TASK DIRECTIONS: Gather all lines in the entries that include the word "badge".

GIVEN DATA:
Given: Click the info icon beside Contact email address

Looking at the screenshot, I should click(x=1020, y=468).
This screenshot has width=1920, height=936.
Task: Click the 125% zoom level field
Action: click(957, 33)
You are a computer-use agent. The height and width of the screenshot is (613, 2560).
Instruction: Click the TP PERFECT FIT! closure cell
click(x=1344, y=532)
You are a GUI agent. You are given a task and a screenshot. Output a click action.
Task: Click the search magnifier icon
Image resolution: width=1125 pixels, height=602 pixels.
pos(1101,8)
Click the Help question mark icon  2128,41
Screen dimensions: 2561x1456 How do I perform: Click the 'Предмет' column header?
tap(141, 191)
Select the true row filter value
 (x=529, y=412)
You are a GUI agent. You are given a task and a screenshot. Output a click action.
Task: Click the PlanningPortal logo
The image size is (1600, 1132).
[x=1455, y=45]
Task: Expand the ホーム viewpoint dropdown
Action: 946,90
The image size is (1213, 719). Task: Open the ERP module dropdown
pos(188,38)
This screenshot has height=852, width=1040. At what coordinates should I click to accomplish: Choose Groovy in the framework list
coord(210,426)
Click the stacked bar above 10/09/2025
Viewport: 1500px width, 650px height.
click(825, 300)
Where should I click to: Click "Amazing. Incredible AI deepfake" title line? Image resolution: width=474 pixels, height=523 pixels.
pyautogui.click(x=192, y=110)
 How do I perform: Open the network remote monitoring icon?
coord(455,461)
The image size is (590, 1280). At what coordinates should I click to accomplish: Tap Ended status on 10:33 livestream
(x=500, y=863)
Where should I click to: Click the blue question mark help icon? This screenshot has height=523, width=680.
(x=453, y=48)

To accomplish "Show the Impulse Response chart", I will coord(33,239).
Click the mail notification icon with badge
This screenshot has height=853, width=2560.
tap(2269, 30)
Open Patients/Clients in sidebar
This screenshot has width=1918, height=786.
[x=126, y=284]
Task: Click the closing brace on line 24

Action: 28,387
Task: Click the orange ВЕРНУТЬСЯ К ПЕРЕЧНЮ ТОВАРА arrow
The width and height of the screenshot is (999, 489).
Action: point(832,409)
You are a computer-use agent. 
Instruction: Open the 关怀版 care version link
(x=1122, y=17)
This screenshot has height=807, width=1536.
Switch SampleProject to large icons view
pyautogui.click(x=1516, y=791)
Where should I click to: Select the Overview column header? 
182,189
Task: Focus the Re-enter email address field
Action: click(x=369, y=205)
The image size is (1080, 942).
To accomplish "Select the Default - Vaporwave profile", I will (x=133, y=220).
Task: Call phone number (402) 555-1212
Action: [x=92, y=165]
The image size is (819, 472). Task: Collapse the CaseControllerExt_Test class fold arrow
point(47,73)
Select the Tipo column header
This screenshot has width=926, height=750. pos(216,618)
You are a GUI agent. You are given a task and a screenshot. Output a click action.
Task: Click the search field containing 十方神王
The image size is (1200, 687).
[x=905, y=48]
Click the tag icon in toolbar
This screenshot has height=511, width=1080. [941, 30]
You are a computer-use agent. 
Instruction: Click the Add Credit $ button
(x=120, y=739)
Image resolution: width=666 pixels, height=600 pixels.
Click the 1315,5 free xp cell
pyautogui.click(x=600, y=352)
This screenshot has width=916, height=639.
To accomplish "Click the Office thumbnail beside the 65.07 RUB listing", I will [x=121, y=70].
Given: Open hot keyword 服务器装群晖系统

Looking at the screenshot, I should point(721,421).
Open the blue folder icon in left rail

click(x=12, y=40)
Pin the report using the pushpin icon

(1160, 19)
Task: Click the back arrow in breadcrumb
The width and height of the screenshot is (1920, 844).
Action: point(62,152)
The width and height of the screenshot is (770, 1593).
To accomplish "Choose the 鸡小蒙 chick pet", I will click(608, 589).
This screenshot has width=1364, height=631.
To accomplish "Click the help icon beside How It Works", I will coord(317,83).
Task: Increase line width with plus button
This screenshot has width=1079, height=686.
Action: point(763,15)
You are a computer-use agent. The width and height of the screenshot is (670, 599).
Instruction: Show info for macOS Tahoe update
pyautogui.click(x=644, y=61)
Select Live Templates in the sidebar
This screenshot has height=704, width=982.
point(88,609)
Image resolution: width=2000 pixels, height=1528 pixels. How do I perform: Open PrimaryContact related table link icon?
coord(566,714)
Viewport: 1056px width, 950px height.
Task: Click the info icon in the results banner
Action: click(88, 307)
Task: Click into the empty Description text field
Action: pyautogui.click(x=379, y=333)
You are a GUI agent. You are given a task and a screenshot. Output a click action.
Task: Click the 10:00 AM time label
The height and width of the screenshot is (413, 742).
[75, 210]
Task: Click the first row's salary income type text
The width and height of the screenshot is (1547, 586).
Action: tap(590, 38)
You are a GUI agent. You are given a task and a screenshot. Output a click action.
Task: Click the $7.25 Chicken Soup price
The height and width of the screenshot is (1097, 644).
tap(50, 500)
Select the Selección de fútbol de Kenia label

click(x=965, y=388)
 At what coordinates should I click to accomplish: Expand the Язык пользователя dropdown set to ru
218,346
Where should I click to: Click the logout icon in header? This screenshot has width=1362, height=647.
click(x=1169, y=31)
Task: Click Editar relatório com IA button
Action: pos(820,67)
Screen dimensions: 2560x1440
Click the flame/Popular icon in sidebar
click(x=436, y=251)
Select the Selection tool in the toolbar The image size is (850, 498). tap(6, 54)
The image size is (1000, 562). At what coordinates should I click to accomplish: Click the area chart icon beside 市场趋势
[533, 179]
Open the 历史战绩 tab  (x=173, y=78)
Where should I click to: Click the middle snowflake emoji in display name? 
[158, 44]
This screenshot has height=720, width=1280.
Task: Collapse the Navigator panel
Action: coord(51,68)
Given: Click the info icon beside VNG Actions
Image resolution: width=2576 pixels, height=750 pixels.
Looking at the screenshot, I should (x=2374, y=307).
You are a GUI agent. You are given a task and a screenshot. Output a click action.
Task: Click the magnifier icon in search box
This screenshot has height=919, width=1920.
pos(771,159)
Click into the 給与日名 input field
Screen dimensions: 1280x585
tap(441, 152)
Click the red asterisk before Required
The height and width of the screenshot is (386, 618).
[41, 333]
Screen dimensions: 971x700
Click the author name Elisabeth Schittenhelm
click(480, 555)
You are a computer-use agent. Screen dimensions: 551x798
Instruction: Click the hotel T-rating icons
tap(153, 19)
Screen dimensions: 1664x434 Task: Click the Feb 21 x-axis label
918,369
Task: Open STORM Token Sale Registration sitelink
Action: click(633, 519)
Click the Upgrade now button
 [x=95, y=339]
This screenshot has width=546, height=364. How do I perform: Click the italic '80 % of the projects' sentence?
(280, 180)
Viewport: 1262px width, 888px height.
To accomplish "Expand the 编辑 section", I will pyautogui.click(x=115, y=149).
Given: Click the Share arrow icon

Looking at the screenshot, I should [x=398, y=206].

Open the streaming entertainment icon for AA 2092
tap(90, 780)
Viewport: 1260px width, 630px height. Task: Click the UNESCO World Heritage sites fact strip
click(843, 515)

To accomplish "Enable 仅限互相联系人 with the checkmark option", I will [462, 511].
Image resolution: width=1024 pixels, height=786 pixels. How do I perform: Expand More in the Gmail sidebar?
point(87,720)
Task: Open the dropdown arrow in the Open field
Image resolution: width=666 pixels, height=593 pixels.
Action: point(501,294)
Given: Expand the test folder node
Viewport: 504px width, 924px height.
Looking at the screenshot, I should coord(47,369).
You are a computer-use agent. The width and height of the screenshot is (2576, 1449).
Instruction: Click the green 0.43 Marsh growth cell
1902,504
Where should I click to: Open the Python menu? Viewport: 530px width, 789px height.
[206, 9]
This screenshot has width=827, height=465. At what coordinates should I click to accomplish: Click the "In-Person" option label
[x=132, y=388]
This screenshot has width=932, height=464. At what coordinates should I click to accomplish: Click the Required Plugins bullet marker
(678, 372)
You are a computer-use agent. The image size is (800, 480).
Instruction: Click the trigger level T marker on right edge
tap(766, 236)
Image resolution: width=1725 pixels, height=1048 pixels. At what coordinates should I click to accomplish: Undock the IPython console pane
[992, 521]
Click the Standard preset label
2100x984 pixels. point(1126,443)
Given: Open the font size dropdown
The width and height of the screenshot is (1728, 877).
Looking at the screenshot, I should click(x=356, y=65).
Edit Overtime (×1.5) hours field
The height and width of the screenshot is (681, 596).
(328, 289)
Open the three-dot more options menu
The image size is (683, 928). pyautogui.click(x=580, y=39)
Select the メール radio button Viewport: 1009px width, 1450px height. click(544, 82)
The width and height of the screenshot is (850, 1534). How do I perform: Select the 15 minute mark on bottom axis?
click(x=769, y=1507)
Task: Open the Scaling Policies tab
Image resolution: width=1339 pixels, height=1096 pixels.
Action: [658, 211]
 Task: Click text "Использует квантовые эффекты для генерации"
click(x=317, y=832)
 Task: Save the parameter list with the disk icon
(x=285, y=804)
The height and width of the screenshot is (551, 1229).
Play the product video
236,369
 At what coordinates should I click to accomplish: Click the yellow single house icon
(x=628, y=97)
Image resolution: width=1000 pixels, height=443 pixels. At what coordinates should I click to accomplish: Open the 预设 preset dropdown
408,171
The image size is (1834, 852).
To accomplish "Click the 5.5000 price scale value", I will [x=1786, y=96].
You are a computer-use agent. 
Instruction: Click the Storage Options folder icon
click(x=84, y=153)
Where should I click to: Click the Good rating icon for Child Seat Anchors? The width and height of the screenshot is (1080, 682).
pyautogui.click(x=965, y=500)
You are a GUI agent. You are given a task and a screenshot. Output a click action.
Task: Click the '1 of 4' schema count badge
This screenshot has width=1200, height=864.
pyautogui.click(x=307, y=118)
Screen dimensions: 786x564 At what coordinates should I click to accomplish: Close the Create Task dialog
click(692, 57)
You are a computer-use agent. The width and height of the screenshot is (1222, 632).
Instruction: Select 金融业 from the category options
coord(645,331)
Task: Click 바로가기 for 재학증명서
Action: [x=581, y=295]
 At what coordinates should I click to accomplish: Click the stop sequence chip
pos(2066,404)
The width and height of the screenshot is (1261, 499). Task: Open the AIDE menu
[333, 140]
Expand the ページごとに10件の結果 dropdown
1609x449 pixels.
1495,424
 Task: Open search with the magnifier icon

RESPONSE TO THIS EXERCISE:
Click the mail notification icon with badge
Task: Click the '1 of 4' schema count badge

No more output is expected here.